→ **THE PROBLEM**
Wherever a line in the data below holds "screenshot", copy that line.

Saved data entries

++++

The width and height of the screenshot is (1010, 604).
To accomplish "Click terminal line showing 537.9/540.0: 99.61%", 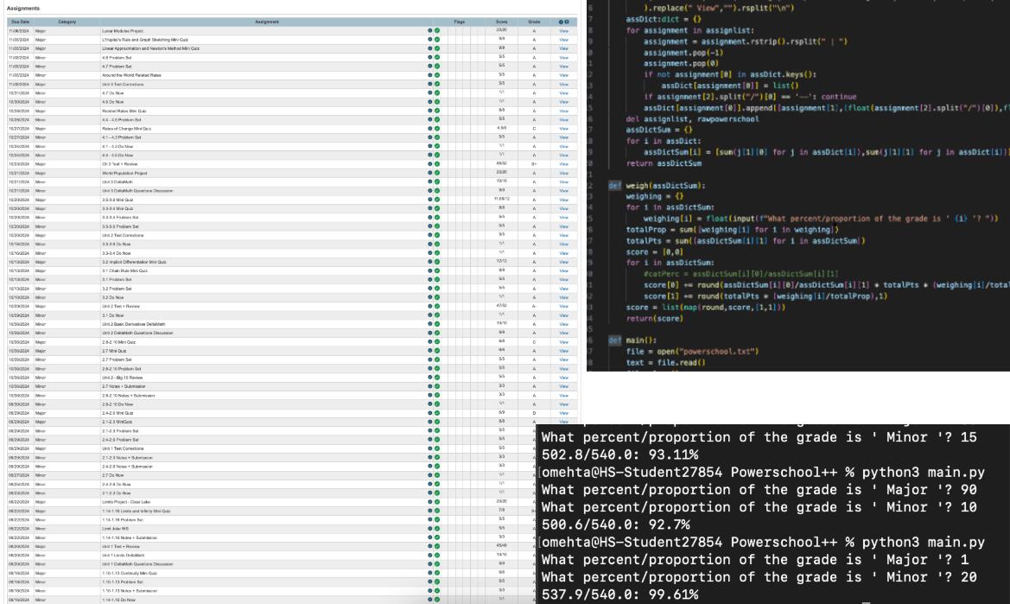I will [619, 594].
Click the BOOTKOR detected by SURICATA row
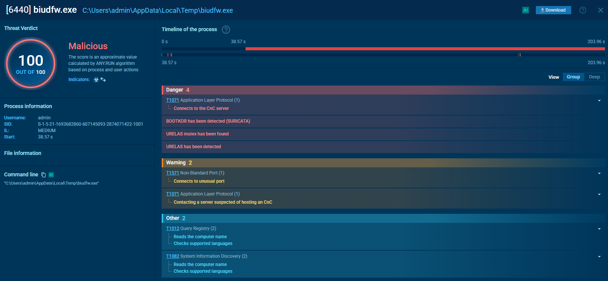Viewport: 608px width, 281px height. (208, 121)
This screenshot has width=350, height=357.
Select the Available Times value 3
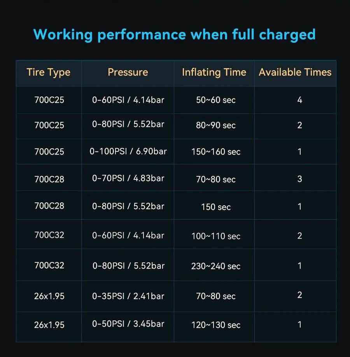tap(299, 179)
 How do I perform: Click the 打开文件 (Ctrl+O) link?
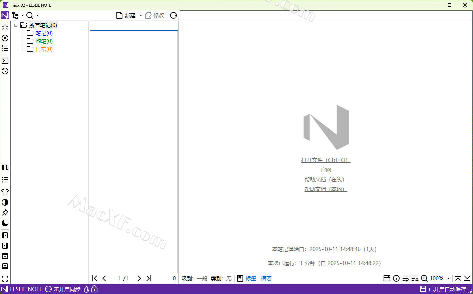pyautogui.click(x=326, y=160)
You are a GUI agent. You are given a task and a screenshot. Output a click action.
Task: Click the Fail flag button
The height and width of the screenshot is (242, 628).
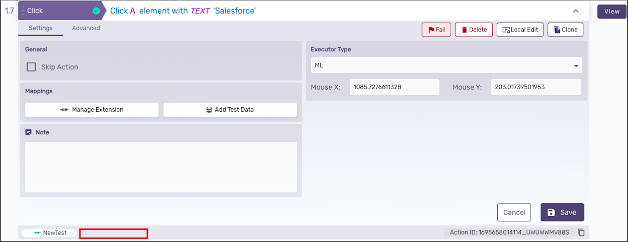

++++

→ **SOLUTION BELOW**
The width and height of the screenshot is (1010, 604).
This screenshot has width=350, height=357.
You are a GUI agent. You are given a task and a screenshot. Output a click action.
The height and width of the screenshot is (242, 628).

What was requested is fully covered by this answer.